Default Values and Action Priorities
When the decision graph is applied to a given pixel, the following steps are performed:
First the specified default values are set for the output for that pixel.
After setting the default values, all conditions and logical operations are evaluated in the appropriate order.
Finally all actions whose inputs have evaluated to true are applied. The order of the actions is given by the user-specified priority. Actions with lower numbers are applied first, actions with higher numbers are applied later. If two actions modify the same quality parameter (or both actions modify the class of the pixel), and both of their inputs evaluate to true, the action with the highest priority will be the last action to be applied, and that value will be stored.

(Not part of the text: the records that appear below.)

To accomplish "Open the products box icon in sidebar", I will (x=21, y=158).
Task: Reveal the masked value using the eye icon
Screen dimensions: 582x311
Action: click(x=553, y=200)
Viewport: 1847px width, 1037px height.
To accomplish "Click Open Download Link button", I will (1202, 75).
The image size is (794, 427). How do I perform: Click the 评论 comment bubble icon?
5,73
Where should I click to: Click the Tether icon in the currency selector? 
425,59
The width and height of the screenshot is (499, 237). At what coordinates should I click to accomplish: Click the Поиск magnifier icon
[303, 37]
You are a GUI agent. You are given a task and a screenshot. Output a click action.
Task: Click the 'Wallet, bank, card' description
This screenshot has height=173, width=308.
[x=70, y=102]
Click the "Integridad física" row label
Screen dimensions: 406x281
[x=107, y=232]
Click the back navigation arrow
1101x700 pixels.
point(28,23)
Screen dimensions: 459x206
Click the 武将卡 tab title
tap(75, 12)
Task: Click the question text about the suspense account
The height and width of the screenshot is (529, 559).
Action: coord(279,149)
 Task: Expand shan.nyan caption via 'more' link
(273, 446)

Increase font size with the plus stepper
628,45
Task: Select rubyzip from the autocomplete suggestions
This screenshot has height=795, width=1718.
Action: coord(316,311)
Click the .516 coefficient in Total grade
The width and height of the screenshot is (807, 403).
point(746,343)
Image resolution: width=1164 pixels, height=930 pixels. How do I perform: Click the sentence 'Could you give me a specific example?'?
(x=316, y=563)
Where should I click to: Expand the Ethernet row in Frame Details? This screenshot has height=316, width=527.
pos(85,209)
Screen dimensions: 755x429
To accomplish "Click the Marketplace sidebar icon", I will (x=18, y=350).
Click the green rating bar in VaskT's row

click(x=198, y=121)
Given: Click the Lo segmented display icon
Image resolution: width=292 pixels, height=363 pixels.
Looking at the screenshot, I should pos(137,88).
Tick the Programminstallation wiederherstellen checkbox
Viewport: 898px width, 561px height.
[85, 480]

If two actions have the same priority, the ordering between the actions is not specified, and may change whenever the decision graph is stored again. In that case the user has no control over which action will go first. If both actions modify different quality parameters this is not an issue, but if both actions modify the same quality parameter (or both modify the class) either value may be used as the result of the decision graph.
Simple Example
The following simple example demonstrates how a decision graph may work:
In this case the Quality2
quality parameter would depend only on
whether the first channel value of the only input is above 0.3. If
input1[0] < 0.3
then Quality2
would be 0
, otherwise it
would be 1
.
The Quality1
parameter is more complicated though. Initially it
only depends on whether the third channel value of the only input is
above 0.5. If that is the case then Quality1
would be set to 3
,
otherwise it would be set to 4
. However, the first condition
detecting the first channel value also influences the quality
parameter: if the first channel value is less than 0.3, Quality1
will be set to 2
instead. However, if the third channel value is
also larger than 0.5 in addition to the first channel value being less
than 0.3, Quality1
will instead be set to 1
. This logic
demonstrates how priority values are applied in this case, since the
priority of the actions that set Quality1
to 3
or 4
is
100, which is lower than the priority of the action that sets it to
2
(101), which is even lower than the priority of the action that
sets it to 1
(102).
This demonstrates how a combination of boolean logic and priorities may be used to assign a specific quality value depending on a combination of various conditions.